Task | Output the full set of records exactly.

━━ Records to process

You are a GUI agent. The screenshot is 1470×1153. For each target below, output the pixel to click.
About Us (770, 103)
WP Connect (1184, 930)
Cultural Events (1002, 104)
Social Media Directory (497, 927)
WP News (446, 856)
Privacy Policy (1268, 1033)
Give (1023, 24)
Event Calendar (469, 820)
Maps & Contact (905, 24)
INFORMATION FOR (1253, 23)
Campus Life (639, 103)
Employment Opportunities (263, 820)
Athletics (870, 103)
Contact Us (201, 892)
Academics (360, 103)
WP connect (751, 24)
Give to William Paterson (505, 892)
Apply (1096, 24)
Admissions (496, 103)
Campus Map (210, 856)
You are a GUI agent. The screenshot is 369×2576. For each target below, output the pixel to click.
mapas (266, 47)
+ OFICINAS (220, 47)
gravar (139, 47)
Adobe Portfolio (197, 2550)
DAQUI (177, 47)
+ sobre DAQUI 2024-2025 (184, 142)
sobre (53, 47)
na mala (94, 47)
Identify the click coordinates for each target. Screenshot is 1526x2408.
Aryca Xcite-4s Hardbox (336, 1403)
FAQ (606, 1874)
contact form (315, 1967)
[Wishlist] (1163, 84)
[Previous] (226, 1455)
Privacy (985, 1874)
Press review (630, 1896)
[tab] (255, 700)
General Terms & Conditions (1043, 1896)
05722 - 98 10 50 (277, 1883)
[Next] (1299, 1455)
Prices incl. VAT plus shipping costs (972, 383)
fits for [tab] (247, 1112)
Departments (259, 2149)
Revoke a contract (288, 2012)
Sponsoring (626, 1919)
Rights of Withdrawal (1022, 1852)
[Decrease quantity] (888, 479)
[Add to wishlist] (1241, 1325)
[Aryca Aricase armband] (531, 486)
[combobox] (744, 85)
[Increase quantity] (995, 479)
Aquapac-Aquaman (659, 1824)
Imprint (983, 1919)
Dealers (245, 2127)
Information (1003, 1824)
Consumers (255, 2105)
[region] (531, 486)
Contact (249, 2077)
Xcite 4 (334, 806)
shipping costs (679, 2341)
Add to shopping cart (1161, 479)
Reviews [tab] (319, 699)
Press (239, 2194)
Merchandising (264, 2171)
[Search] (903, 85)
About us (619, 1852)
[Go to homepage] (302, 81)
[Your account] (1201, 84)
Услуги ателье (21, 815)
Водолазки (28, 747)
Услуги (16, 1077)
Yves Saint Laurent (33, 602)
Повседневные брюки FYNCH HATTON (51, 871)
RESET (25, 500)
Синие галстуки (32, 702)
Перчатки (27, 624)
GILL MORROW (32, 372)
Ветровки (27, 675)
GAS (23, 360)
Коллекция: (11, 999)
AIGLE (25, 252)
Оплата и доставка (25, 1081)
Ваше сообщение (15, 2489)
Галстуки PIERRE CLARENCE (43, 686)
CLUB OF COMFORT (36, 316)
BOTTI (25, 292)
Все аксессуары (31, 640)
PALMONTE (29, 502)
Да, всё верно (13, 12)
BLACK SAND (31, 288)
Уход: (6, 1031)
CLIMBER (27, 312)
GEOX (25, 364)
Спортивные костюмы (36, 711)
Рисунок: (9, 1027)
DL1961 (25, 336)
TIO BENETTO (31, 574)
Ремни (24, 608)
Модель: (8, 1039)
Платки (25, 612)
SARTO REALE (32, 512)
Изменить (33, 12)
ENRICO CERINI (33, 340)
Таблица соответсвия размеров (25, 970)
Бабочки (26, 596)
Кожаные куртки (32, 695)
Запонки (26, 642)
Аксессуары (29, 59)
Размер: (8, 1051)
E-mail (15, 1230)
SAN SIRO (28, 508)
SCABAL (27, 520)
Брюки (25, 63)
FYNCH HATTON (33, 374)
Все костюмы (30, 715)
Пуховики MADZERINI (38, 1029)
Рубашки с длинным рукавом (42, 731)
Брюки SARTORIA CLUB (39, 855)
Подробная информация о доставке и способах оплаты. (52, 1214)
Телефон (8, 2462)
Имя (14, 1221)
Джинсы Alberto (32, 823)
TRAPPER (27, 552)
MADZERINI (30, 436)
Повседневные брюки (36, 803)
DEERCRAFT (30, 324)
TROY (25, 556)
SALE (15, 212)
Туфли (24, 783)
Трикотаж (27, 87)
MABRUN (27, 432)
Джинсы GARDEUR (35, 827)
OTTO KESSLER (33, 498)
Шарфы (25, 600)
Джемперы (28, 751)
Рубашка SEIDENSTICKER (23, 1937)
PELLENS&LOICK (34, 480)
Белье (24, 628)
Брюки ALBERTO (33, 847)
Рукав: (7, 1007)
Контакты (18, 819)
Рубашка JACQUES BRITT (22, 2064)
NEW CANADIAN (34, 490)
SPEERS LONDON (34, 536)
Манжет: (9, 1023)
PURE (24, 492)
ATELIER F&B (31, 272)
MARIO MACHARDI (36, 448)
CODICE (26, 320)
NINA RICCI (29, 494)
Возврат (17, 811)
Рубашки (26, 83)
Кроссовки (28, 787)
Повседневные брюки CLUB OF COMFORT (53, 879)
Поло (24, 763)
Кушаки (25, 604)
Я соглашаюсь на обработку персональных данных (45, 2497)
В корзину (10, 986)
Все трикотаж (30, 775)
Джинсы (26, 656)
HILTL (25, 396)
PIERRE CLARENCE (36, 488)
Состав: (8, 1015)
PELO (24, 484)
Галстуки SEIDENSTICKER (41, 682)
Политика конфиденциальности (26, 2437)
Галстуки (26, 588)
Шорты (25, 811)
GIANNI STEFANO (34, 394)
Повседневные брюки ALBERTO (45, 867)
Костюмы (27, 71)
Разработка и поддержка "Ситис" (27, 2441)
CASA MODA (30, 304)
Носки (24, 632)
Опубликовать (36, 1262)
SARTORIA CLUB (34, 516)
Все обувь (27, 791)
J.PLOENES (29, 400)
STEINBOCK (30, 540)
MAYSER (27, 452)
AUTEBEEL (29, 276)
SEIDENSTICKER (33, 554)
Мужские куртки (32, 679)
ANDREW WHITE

━━━━

Exercise answer |
You are a GUI agent. The screenshot is 1470×1153. For each target below, output the pixel to click.
About Us (770, 103)
WP Connect (1184, 930)
Cultural Events (1002, 104)
Social Media Directory (497, 927)
WP News (446, 856)
Privacy Policy (1268, 1033)
Give (1023, 24)
Event Calendar (469, 820)
Maps & Contact (905, 24)
INFORMATION FOR (1253, 23)
Campus Life (639, 103)
Employment Opportunities (263, 820)
Athletics (870, 103)
Contact Us (201, 892)
Academics (360, 103)
WP connect (751, 24)
Give to William Paterson (505, 892)
Apply (1096, 24)
Admissions (496, 103)
Campus Map (210, 856)
You are a GUI agent. The screenshot is 369×2576. For each target below, output the pixel to click.
mapas (266, 47)
+ OFICINAS (220, 47)
gravar (139, 47)
Adobe Portfolio (197, 2550)
DAQUI (177, 47)
+ sobre DAQUI 2024-2025 (184, 142)
sobre (53, 47)
na mala (94, 47)
Identify the click coordinates for each target. Screenshot is 1526x2408.
Aryca Xcite-4s Hardbox (336, 1403)
FAQ (606, 1874)
contact form (315, 1967)
[Wishlist] (1163, 84)
[Previous] (226, 1455)
Privacy (985, 1874)
Press review (630, 1896)
[tab] (255, 700)
General Terms & Conditions (1043, 1896)
05722 - 98 10 50 (277, 1883)
[Next] (1299, 1455)
Prices incl. VAT plus shipping costs (972, 383)
fits for [tab] (247, 1112)
Departments (259, 2149)
Revoke a contract (288, 2012)
Sponsoring (626, 1919)
Rights of Withdrawal (1022, 1852)
[Decrease quantity] (888, 479)
[Add to wishlist] (1241, 1325)
[Aryca Aricase armband] (531, 486)
[combobox] (744, 85)
[Increase quantity] (995, 479)
Aquapac-Aquaman (659, 1824)
Imprint (983, 1919)
Dealers (245, 2127)
Information (1003, 1824)
Consumers (255, 2105)
[region] (531, 486)
Contact (249, 2077)
Xcite 4 (334, 806)
shipping costs (679, 2341)
Add to shopping cart (1161, 479)
Reviews [tab] (319, 699)
Press (239, 2194)
Merchandising (264, 2171)
[Search] (903, 85)
About us (619, 1852)
[Go to homepage] (302, 81)
[Your account] (1201, 84)
Услуги ателье (21, 815)
Водолазки (28, 747)
Услуги (16, 1077)
Yves Saint Laurent (33, 602)
Повседневные брюки FYNCH HATTON (51, 871)
RESET (25, 500)
Синие галстуки (32, 702)
Перчатки (27, 624)
GILL MORROW (32, 372)
Ветровки (27, 675)
GAS (23, 360)
Коллекция: (11, 999)
AIGLE (25, 252)
Оплата и доставка (25, 1081)
Ваше сообщение (15, 2489)
Галстуки PIERRE CLARENCE (43, 686)
CLUB OF COMFORT (36, 316)
BOTTI (25, 292)
Все аксессуары (31, 640)
PALMONTE (29, 502)
Да, всё верно (13, 12)
BLACK SAND (31, 288)
Уход: (6, 1031)
CLIMBER (27, 312)
GEOX (25, 364)
Спортивные костюмы (36, 711)
Рисунок: (9, 1027)
DL1961 (25, 336)
TIO BENETTO (31, 574)
Ремни (24, 608)
Модель: (8, 1039)
Платки (25, 612)
SARTO REALE (32, 512)
Изменить (33, 12)
ENRICO CERINI (33, 340)
Таблица соответсвия размеров (25, 970)
Бабочки (26, 596)
Кожаные куртки (32, 695)
Запонки (26, 642)
Аксессуары (29, 59)
Размер: (8, 1051)
E-mail (15, 1230)
SAN SIRO (28, 508)
SCABAL (27, 520)
Брюки (25, 63)
FYNCH HATTON (33, 374)
Все костюмы (30, 715)
Пуховики MADZERINI (38, 1029)
Рубашки с длинным рукавом (42, 731)
Брюки SARTORIA CLUB (39, 855)
Подробная информация о доставке и способах оплаты. (52, 1214)
Телефон (8, 2462)
Имя (14, 1221)
Джинсы Alberto (32, 823)
TRAPPER (27, 552)
MADZERINI (30, 436)
Повседневные брюки (36, 803)
DEERCRAFT (30, 324)
TROY (25, 556)
SALE (15, 212)
Туфли (24, 783)
Трикотаж (27, 87)
MABRUN (27, 432)
Джинсы GARDEUR (35, 827)
OTTO KESSLER (33, 498)
Шарфы (25, 600)
Джемперы (28, 751)
Рубашка SEIDENSTICKER (23, 1937)
PELLENS&LOICK (34, 480)
Белье (24, 628)
Брюки ALBERTO (33, 847)
Рукав: (7, 1007)
Контакты (18, 819)
Рубашка JACQUES BRITT (22, 2064)
NEW CANADIAN (34, 490)
SPEERS LONDON (34, 536)
Манжет: (9, 1023)
PURE (24, 492)
ATELIER F&B (31, 272)
MARIO MACHARDI (36, 448)
CODICE (26, 320)
NINA RICCI (29, 494)
Возврат (17, 811)
Рубашки (26, 83)
Кроссовки (28, 787)
Повседневные брюки CLUB OF COMFORT (53, 879)
Поло (24, 763)
Кушаки (25, 604)
Я соглашаюсь на обработку персональных данных (45, 2497)
В корзину (10, 986)
Все трикотаж (30, 775)
Джинсы (26, 656)
HILTL (25, 396)
PIERRE CLARENCE (36, 488)
Состав: (8, 1015)
PELO (24, 484)
Галстуки SEIDENSTICKER (41, 682)
Политика конфиденциальности (26, 2437)
Галстуки (26, 588)
Шорты (25, 811)
GIANNI STEFANO (34, 394)
Повседневные брюки ALBERTO (45, 867)
Костюмы (27, 71)
Разработка и поддержка "Ситис" (27, 2441)
CASA MODA (30, 304)
Носки (24, 632)
Опубликовать (36, 1262)
SARTORIA CLUB (34, 516)
Все обувь (27, 791)
J.PLOENES (29, 400)
STEINBOCK (30, 540)
MAYSER (27, 452)
AUTEBEEL (29, 276)
SEIDENSTICKER (33, 554)
Мужские куртки (32, 679)
ANDREW WHITE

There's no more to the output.